| // Licensed to the Apache Software Foundation (ASF) under one or more |
| // contributor license agreements. See the NOTICE file distributed with |
| // this work for additional information regarding copyright ownership. |
| // The ASF licenses this file to You under the Apache License, Version 2.0 |
| // (the "License"); you may not use this file except in compliance with |
| // the License.

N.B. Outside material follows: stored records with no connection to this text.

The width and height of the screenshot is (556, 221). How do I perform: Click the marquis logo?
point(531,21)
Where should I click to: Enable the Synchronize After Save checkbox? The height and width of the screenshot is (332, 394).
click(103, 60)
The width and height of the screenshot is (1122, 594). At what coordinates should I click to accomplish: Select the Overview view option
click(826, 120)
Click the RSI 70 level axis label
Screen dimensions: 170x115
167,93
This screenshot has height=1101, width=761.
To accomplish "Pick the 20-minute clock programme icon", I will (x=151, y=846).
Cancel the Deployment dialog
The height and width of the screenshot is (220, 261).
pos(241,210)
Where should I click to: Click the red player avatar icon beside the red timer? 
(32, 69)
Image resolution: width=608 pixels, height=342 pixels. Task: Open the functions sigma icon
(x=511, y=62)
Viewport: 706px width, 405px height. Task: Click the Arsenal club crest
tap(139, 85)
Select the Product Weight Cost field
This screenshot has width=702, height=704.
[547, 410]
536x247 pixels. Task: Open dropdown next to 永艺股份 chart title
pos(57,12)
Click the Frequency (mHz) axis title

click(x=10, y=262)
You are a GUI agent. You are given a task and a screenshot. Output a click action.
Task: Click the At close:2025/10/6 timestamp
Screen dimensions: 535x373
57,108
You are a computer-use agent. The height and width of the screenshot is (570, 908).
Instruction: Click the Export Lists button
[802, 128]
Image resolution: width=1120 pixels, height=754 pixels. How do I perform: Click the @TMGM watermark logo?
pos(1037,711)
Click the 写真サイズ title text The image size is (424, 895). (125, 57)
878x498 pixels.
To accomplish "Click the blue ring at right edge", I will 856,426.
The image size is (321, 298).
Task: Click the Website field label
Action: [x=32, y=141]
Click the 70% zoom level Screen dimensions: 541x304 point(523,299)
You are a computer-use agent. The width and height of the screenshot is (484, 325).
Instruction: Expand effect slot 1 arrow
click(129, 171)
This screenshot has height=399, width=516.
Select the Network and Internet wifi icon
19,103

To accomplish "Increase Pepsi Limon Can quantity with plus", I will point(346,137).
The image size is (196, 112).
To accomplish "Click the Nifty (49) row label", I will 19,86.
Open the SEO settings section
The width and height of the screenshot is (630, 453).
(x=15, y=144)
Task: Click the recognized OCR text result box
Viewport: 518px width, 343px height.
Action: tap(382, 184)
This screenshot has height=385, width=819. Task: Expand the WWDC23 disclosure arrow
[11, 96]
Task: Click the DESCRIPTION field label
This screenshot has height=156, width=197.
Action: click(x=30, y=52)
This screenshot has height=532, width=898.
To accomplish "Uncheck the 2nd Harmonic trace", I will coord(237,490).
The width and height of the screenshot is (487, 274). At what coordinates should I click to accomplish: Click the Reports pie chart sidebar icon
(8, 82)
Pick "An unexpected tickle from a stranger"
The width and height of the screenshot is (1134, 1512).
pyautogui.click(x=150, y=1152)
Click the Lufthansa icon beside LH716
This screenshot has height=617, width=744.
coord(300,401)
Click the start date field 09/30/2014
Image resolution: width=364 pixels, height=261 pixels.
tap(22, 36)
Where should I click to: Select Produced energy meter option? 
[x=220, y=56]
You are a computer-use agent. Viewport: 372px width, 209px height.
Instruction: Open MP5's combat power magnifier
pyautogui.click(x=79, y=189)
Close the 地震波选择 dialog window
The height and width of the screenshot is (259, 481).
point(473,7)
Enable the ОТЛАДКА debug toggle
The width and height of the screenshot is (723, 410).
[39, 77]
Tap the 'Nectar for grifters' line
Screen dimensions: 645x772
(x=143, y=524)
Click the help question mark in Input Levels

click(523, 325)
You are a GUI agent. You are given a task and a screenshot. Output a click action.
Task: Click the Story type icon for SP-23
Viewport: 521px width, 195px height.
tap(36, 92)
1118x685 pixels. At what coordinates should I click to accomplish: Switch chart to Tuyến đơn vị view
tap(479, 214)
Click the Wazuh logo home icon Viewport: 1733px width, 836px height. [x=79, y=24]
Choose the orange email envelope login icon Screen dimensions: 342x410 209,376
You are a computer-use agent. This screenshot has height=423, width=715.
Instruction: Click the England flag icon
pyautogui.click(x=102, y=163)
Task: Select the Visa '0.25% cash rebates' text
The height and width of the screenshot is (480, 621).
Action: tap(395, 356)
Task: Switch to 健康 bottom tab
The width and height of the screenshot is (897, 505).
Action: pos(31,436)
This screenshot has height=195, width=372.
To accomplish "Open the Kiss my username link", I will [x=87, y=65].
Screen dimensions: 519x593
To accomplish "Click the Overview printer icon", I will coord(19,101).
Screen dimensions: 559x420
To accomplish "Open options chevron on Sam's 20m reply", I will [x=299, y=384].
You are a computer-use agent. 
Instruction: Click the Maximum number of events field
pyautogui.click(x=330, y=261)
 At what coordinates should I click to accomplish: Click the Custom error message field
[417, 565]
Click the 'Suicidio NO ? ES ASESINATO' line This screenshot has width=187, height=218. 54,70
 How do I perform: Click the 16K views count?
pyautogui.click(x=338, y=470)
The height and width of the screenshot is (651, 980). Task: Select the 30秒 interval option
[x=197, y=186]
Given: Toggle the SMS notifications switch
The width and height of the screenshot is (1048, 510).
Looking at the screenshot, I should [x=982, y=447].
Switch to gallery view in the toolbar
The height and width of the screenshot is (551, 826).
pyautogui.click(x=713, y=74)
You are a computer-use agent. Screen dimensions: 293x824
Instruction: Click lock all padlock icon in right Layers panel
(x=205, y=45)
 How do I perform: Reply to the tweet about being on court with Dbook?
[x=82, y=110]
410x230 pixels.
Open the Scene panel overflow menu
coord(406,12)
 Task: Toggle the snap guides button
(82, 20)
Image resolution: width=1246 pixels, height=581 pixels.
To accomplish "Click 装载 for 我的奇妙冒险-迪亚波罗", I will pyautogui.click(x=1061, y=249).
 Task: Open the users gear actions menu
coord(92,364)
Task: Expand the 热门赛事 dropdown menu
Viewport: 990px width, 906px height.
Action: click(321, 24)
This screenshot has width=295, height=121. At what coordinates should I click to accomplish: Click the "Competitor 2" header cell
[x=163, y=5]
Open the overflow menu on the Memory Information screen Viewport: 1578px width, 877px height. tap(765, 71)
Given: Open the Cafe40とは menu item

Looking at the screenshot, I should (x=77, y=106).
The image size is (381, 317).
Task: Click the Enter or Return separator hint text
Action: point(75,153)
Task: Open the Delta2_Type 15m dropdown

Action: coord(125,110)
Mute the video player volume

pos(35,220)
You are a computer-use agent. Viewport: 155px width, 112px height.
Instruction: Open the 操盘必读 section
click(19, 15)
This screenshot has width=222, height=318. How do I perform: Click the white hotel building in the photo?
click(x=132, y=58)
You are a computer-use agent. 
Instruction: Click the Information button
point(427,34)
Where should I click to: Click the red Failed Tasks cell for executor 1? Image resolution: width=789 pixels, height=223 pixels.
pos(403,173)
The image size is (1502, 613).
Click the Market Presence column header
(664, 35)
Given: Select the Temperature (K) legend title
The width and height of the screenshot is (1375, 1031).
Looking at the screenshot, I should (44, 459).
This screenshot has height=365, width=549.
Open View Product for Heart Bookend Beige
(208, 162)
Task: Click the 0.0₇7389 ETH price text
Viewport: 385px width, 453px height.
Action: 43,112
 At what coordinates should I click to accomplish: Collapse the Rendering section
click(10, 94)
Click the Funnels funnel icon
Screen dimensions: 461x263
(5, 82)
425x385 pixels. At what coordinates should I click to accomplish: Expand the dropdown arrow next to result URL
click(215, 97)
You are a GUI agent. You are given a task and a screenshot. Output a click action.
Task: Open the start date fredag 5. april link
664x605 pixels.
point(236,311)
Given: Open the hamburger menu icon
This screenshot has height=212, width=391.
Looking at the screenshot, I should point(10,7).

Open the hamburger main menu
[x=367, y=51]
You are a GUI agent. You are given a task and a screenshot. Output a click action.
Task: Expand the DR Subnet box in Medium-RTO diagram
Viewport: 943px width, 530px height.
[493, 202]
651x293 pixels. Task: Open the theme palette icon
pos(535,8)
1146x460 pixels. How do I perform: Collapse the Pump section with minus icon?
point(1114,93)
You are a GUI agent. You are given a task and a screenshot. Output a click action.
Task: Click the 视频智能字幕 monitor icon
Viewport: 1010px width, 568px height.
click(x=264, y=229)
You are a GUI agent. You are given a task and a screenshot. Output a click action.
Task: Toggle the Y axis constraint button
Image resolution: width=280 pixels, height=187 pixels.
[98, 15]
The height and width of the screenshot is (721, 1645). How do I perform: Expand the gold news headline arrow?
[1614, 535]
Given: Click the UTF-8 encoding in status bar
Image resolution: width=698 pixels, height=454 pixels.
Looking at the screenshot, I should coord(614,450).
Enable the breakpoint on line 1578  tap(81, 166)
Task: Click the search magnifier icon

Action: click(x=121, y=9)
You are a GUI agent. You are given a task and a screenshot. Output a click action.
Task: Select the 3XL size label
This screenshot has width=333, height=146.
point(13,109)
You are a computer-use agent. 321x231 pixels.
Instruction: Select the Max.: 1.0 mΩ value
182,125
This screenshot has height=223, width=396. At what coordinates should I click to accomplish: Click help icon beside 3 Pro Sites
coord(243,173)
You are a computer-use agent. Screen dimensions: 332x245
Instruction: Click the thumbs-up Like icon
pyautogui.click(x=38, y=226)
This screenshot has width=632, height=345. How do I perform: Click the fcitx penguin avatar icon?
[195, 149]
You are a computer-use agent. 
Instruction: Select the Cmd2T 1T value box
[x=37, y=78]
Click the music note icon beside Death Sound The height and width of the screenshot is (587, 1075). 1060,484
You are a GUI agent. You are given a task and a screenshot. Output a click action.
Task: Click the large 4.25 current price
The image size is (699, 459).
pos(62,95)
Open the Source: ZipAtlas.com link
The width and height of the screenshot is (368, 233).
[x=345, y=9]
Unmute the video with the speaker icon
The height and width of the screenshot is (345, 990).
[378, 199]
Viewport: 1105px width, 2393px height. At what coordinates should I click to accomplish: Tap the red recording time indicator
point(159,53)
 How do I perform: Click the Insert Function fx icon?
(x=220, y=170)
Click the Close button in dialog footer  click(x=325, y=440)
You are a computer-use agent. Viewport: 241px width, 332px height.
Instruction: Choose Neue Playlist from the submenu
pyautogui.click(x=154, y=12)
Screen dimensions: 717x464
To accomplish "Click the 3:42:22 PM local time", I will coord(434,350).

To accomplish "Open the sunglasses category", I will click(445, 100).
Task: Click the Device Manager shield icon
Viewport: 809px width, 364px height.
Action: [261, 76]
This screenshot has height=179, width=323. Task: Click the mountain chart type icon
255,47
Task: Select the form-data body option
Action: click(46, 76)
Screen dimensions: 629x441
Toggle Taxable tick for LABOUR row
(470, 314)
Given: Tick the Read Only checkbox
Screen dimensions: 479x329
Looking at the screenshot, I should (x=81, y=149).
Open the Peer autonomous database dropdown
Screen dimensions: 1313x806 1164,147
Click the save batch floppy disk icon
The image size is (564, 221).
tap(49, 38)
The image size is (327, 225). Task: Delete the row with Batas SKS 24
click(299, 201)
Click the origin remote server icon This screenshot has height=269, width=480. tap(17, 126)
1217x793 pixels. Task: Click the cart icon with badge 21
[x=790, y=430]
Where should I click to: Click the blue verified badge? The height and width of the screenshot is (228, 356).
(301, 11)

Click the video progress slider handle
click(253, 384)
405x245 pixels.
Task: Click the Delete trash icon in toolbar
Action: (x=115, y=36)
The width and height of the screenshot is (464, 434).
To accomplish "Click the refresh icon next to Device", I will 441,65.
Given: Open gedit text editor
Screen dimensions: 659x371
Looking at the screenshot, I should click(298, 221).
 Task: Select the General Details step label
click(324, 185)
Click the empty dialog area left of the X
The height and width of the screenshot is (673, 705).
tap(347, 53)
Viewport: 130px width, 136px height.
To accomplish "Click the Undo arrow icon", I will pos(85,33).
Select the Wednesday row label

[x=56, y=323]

You may obtain a copy of the License at |
| // |
| // http://www.apache.org/licenses/LICENSE-2.0 |
| // |
| // Unless required by applicable law or agreed to in writing, software |
| // distributed under the License is distributed on an "AS IS" BASIS, |
| // WITHOUT WARRANTIES OR CONDITIONS OF ANY KIND, either express or implied. |
| // See the License for the specific language governing permissions and |
| // limitations under the License. |
| |
| == Multi-Volume Installations |
| |
| This is an advanced configuration setting for very large clusters |
| under a lot of write pressure. |
| |
| The HDFS NameNode holds all of the metadata about the files in |
| HDFS. For fast performance, all of this information needs to be stored |
| in memory. A single NameNode with 64G of memory can store the |
| metadata for tens of millions of files.However, when scaling beyond a |
| thousand nodes, an active Accumulo system can generate lots of updates |
| to the file system, especially when data is being ingested. The large |
| number of write transactions to the NameNode, and the speed of a |
| single edit log, can become the limiting factor for large scale |
| Accumulo installations. |
| |
| You can see the effect of slow write transactions when the Accumulo |
| Garbage Collector takes a long time (more than 5 minutes) to delete |
| the files Accumulo no longer needs. If your Garbage Collector |
| routinely runs in less than a minute, the NameNode is performing well. |
| |
| However, if you do begin to experience slow-down and poor GC |
| performance, Accumulo can be configured to use multiple NameNode |
| servers. The configuration ``instance.volumes'' should be set to a |
| comma-separated list, using full URI references to different NameNode |
| servers: |
| |
| [source,xml] |
| <property> |
| <name>instance.volumes</name> |
| <value>hdfs://ns1:9001,hdfs://ns2:9001</value> |
| </property> |
| |
| The introduction of multiple volume support in 1.6 changed the way Accumulo |
| stores pointers to files. It now stores fully qualified URI references to |
| files. Before 1.6, Accumulo stored paths that were relative to a table |
| directory. After an upgrade these relative paths will still exist and are |
| resolved using instance.dfs.dir, instance.dfs.uri, and Hadoop configuration in |
| the same way they were before 1.6. |
| |
| If the URI for a namenode changes (e.g. namenode was running on host1 and its |
| moved to host2), then Accumulo will no longer function. Even if Hadoop and |
| Accumulo configurations are changed, the fully qualified URIs stored in |
| Accumulo will still contain the old URI. To handle this Accumulo has the |
| following configuration property for replacing URI stored in its metadata. The |
| example configuration below will replace ns1 with nsA and ns2 with nsB in |
| Accumulo metadata. For this property to take affect, Accumulo will need to be |
| restarted. |
| |
| [source,xml] |
| <property> |
| <name>instance.volumes.replacements</name> |
| <value>hdfs://ns1:9001 hdfs://nsA:9001, hdfs://ns2:9001 hdfs://nsB:9001</value> |
| </property> |
| |
| Using viewfs or HA namenode, introduced in Hadoop 2, offers another option for |
| managing the fully qualified URIs stored in Accumulo. Viewfs and HA namenode |
| both introduce a level of indirection in the Hadoop configuration. For |
| example assume viewfs:///nn1 maps to hdfs://nn1 in the Hadoop configuration. |
| If viewfs://nn1 is used by Accumulo, then its easy to map viewfs://nn1 to |
| hdfs://nnA by changing the Hadoop configuration w/o doing anything to Accumulo. |
| A production system should probably use a HA namenode. Viewfs may be useful on |
| a test system with a single non HA namenode. |
| |
| You may also want to configure your cluster to use Federation, |
| available in Hadoop 2.0, which allows DataNodes to respond to multiple |
| NameNode servers, so you do not have to partition your DataNodes by |
| NameNode. |